In Wisconsin at the end of last week a judge in an amazing hearing agreed with a conservative law firm that a purge of some 234,000 should be allowed despite the unanimous vote of the bipartisan Wisconsin Election Commission that wanted to hold off any purges until 2021, after the 2020 election season has passed.  They cited unreliable data and errors in the past from the ERIC or Electronic Registration Information Center that some twenty-nine states use to verify and check their rolls.  In previous purges in Wisconsin a disproportionate number of voters had been purged incorrectly in Madison and Milwaukee, not surprisingly Democratic strongholds.  Incredibly, the letter sent out to voters to allow them to confirm their addresses and voter status actually told them they confirm their registration if they “vote in the next election,” even though they were at the same time notifying them that they would take away their right to do so.  The judge was oblivious to these arguments and talking to people in Wisconsin, the hearing was so prejudicial that they knew within the first few minutes how he would rule.

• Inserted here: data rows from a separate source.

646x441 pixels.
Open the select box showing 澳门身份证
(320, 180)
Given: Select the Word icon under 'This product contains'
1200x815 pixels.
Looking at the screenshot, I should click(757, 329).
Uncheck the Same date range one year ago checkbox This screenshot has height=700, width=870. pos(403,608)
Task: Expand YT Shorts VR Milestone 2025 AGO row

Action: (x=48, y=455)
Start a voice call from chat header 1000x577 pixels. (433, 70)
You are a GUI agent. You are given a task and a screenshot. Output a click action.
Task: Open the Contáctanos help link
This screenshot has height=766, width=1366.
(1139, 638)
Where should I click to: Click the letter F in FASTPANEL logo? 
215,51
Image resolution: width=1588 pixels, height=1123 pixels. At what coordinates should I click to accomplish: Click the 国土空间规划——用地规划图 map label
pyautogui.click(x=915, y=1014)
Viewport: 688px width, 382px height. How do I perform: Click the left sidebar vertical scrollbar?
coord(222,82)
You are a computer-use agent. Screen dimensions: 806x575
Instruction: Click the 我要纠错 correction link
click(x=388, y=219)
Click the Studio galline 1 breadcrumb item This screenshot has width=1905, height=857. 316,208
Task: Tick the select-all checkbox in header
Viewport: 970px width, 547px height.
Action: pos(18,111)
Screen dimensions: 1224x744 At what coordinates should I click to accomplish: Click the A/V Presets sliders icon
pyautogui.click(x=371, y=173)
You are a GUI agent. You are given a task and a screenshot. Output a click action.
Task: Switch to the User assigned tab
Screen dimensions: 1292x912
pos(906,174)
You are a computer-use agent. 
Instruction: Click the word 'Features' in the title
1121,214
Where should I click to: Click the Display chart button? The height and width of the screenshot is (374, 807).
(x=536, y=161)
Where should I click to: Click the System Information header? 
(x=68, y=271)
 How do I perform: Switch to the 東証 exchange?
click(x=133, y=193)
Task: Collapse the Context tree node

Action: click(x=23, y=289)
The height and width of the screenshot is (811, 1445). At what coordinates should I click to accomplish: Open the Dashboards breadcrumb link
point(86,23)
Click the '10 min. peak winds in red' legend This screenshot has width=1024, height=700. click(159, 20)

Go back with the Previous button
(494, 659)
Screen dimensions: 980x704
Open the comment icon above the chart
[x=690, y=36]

I worry that these purges are going to become routine now.  Few will wait until October or November 2020 to pull the trigger.  The Voter Purge Project, created by the American Voter Project, ACORN International, and the Labor Neighbor Research & Training Center might be able to help in Georgia.  We have been monitoring their list in recent months so our database may be able to catch some errors and restore voters in the same way that we were able to stop 40,000 from being purged in Ohio.  Wisconsin is a harder problem, because the barriers to obtaining the lists are so high:  $12,500 for each request!

The problem of voter protection in the face of such concerted efforts at voter suppression is a difficult one.  WILL, the Wisconsin Institute for Law and Liberty, that brought the purge suit is a good example of what the Voter Purge Project and others are up against.  It was founded in 2011 with a $500,000 grant from the hard-right Bradley Foundation which has subsequently thrown in another almost $5 million to beef up its program and staff.  Meanwhile, we’re fighting to protect voters with nickels, dimes, and volunteers against teams of attorneys and multi-million-dollar foundations and donors.

Regardless, right is right, and wrong is wrong.  We’re in it to win it, and the odds aren’t terrible if we can stick to the truth hidden behind all of these numbers.